# What to work on:
Wherever the word "Refresh" occurs in the listing, copy the whole line.

# Data section:
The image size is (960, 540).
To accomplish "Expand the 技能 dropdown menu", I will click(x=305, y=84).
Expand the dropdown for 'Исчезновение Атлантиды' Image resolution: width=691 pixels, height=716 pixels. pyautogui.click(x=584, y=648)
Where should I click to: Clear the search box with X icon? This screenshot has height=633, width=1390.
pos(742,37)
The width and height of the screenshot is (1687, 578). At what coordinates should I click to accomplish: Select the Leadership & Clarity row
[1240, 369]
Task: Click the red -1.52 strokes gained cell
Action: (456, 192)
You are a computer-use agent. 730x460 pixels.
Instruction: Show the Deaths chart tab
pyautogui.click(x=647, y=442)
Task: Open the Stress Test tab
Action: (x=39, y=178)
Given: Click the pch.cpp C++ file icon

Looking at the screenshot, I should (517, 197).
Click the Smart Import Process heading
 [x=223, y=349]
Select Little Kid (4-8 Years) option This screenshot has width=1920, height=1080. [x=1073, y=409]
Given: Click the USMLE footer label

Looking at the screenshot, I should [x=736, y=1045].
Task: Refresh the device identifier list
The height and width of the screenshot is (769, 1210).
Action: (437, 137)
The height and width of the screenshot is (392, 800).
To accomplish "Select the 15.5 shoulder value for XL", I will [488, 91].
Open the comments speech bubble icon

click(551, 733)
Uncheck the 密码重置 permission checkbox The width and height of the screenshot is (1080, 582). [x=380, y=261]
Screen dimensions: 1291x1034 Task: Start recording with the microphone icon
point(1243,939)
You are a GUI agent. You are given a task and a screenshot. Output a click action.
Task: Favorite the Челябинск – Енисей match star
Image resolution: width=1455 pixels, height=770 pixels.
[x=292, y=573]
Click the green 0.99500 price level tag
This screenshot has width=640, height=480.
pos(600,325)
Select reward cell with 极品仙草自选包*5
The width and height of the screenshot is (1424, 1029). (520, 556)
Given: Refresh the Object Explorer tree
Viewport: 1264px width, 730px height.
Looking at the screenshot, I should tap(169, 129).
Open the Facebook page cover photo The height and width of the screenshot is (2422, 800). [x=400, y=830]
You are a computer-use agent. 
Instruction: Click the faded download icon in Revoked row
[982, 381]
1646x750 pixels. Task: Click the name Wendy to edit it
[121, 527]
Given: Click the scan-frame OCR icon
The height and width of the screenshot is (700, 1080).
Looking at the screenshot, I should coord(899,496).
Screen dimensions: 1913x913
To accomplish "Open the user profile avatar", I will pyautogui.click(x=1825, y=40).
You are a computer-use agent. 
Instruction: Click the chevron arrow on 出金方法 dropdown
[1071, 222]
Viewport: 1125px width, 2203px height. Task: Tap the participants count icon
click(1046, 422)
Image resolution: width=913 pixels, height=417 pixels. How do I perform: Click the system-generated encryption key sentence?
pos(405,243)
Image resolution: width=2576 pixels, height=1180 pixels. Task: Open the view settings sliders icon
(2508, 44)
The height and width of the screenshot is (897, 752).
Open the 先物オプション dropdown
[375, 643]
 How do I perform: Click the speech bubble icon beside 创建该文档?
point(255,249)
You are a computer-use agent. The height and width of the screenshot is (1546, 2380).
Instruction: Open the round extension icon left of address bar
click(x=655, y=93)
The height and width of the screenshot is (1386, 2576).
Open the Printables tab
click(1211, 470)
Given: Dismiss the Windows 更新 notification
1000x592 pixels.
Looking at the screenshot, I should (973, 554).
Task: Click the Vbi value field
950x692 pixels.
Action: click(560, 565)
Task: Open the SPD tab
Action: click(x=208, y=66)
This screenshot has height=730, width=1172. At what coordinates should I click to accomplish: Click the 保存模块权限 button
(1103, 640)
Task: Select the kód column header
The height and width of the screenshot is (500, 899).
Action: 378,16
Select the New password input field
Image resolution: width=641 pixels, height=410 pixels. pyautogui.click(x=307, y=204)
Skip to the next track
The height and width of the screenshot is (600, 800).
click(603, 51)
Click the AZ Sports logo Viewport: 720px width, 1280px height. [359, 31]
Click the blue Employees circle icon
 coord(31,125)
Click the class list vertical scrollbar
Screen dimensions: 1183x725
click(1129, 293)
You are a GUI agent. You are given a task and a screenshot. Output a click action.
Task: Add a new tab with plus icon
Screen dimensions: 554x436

# Exercise output:
Task: Refresh the device identifier list
Given: Refresh the Object Explorer tree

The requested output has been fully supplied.